Activity
Nothing in the entries may be altered; copy them in full.

----

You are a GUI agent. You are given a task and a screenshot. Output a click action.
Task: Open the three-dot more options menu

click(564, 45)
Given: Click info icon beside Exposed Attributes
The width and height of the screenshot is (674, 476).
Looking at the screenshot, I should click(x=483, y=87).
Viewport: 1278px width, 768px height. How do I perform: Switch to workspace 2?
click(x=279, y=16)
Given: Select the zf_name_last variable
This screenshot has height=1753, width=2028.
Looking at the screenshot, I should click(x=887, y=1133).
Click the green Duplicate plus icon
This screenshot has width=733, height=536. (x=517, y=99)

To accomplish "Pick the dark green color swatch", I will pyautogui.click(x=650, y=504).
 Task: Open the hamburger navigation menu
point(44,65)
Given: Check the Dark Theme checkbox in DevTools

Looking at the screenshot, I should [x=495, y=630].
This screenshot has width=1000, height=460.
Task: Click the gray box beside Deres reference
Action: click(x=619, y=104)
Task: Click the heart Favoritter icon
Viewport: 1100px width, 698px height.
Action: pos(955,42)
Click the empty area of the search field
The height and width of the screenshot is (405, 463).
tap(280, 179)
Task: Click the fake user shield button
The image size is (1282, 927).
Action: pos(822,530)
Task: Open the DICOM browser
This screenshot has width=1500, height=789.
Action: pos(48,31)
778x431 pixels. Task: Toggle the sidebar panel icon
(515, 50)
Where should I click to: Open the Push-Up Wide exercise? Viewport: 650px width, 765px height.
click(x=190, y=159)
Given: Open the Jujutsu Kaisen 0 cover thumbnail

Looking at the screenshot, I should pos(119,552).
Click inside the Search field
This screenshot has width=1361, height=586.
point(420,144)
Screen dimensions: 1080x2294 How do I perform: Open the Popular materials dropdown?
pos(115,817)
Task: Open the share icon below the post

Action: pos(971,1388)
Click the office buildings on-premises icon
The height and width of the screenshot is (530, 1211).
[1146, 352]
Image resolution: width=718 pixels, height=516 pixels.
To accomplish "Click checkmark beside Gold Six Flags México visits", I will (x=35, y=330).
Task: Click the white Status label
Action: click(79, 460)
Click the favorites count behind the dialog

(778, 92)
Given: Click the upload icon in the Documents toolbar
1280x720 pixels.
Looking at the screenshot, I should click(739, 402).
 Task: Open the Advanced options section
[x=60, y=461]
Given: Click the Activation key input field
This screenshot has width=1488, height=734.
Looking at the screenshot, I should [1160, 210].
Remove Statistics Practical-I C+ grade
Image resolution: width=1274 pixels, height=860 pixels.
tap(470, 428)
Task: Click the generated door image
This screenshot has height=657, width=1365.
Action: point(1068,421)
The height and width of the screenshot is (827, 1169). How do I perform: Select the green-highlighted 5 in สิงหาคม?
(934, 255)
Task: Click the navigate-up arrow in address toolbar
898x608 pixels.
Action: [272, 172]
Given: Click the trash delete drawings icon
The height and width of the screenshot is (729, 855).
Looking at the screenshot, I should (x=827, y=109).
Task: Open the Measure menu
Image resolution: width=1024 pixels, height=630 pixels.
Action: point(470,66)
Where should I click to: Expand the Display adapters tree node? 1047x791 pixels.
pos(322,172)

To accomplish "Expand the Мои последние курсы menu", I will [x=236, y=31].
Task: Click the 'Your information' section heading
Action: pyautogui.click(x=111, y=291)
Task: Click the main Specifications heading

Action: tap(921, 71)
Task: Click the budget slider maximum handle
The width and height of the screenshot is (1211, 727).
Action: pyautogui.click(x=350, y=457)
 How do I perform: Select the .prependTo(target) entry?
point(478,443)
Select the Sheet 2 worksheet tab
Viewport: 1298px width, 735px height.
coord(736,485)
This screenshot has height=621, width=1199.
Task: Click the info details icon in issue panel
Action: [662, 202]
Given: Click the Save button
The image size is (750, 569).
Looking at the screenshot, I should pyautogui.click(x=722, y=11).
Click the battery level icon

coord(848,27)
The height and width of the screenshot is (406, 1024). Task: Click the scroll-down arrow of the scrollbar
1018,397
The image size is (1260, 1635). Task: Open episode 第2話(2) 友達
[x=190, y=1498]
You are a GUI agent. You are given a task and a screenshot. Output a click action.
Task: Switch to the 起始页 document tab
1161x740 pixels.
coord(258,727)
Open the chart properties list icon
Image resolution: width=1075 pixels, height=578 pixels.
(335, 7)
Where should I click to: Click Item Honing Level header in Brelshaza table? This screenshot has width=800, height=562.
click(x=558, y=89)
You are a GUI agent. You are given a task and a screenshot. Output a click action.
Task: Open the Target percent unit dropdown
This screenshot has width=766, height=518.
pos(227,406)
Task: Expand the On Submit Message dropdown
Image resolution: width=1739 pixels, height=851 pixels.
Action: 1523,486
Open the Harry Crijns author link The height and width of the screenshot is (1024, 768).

----

Response area
You are a GUI agent. You are given a task and a screenshot. Output a click action.
Task: Open the three-dot more options menu

click(564, 45)
Given: Click info icon beside Exposed Attributes
The width and height of the screenshot is (674, 476).
Looking at the screenshot, I should click(x=483, y=87).
Viewport: 1278px width, 768px height. How do I perform: Switch to workspace 2?
click(x=279, y=16)
Given: Select the zf_name_last variable
This screenshot has height=1753, width=2028.
Looking at the screenshot, I should click(x=887, y=1133).
Click the green Duplicate plus icon
This screenshot has width=733, height=536. (x=517, y=99)

To accomplish "Pick the dark green color swatch", I will pyautogui.click(x=650, y=504).
 Task: Open the hamburger navigation menu
point(44,65)
Given: Check the Dark Theme checkbox in DevTools

Looking at the screenshot, I should [x=495, y=630].
This screenshot has width=1000, height=460.
Task: Click the gray box beside Deres reference
Action: click(x=619, y=104)
Task: Click the heart Favoritter icon
Viewport: 1100px width, 698px height.
Action: pos(955,42)
Click the empty area of the search field
The height and width of the screenshot is (405, 463).
tap(280, 179)
Task: Click the fake user shield button
The image size is (1282, 927).
Action: pos(822,530)
Task: Open the DICOM browser
This screenshot has width=1500, height=789.
Action: pos(48,31)
778x431 pixels. Task: Toggle the sidebar panel icon
(515, 50)
Where should I click to: Open the Push-Up Wide exercise? Viewport: 650px width, 765px height.
click(x=190, y=159)
Given: Open the Jujutsu Kaisen 0 cover thumbnail

Looking at the screenshot, I should pos(119,552).
Click inside the Search field
This screenshot has width=1361, height=586.
point(420,144)
Screen dimensions: 1080x2294 How do I perform: Open the Popular materials dropdown?
pos(115,817)
Task: Open the share icon below the post

Action: pos(971,1388)
Click the office buildings on-premises icon
The height and width of the screenshot is (530, 1211).
[1146, 352]
Image resolution: width=718 pixels, height=516 pixels.
To accomplish "Click checkmark beside Gold Six Flags México visits", I will (x=35, y=330).
Task: Click the white Status label
Action: click(79, 460)
Click the favorites count behind the dialog

(778, 92)
Given: Click the upload icon in the Documents toolbar
1280x720 pixels.
Looking at the screenshot, I should click(739, 402).
 Task: Open the Advanced options section
[x=60, y=461]
Given: Click the Activation key input field
This screenshot has width=1488, height=734.
Looking at the screenshot, I should [1160, 210].
Remove Statistics Practical-I C+ grade
Image resolution: width=1274 pixels, height=860 pixels.
tap(470, 428)
Task: Click the generated door image
This screenshot has height=657, width=1365.
Action: point(1068,421)
The height and width of the screenshot is (827, 1169). How do I perform: Select the green-highlighted 5 in สิงหาคม?
(934, 255)
Task: Click the navigate-up arrow in address toolbar
898x608 pixels.
Action: [272, 172]
Given: Click the trash delete drawings icon
The height and width of the screenshot is (729, 855).
Looking at the screenshot, I should (x=827, y=109).
Task: Open the Measure menu
Image resolution: width=1024 pixels, height=630 pixels.
Action: point(470,66)
Where should I click to: Expand the Display adapters tree node? 1047x791 pixels.
pos(322,172)

To accomplish "Expand the Мои последние курсы menu", I will [x=236, y=31].
Task: Click the 'Your information' section heading
Action: pyautogui.click(x=111, y=291)
Task: Click the main Specifications heading

Action: tap(921, 71)
Task: Click the budget slider maximum handle
The width and height of the screenshot is (1211, 727).
Action: pyautogui.click(x=350, y=457)
 How do I perform: Select the .prependTo(target) entry?
point(478,443)
Select the Sheet 2 worksheet tab
Viewport: 1298px width, 735px height.
coord(736,485)
This screenshot has height=621, width=1199.
Task: Click the info details icon in issue panel
Action: [662, 202]
Given: Click the Save button
The image size is (750, 569).
Looking at the screenshot, I should pyautogui.click(x=722, y=11).
Click the battery level icon

coord(848,27)
The height and width of the screenshot is (406, 1024). Task: Click the scroll-down arrow of the scrollbar
1018,397
The image size is (1260, 1635). Task: Open episode 第2話(2) 友達
[x=190, y=1498]
You are a GUI agent. You are given a task and a screenshot. Output a click action.
Task: Switch to the 起始页 document tab
1161x740 pixels.
coord(258,727)
Open the chart properties list icon
Image resolution: width=1075 pixels, height=578 pixels.
(335, 7)
Where should I click to: Click Item Honing Level header in Brelshaza table? This screenshot has width=800, height=562.
click(x=558, y=89)
You are a GUI agent. You are given a task and a screenshot. Output a click action.
Task: Open the Target percent unit dropdown
This screenshot has width=766, height=518.
pos(227,406)
Task: Expand the On Submit Message dropdown
Image resolution: width=1739 pixels, height=851 pixels.
Action: 1523,486
Open the Harry Crijns author link The height and width of the screenshot is (1024, 768).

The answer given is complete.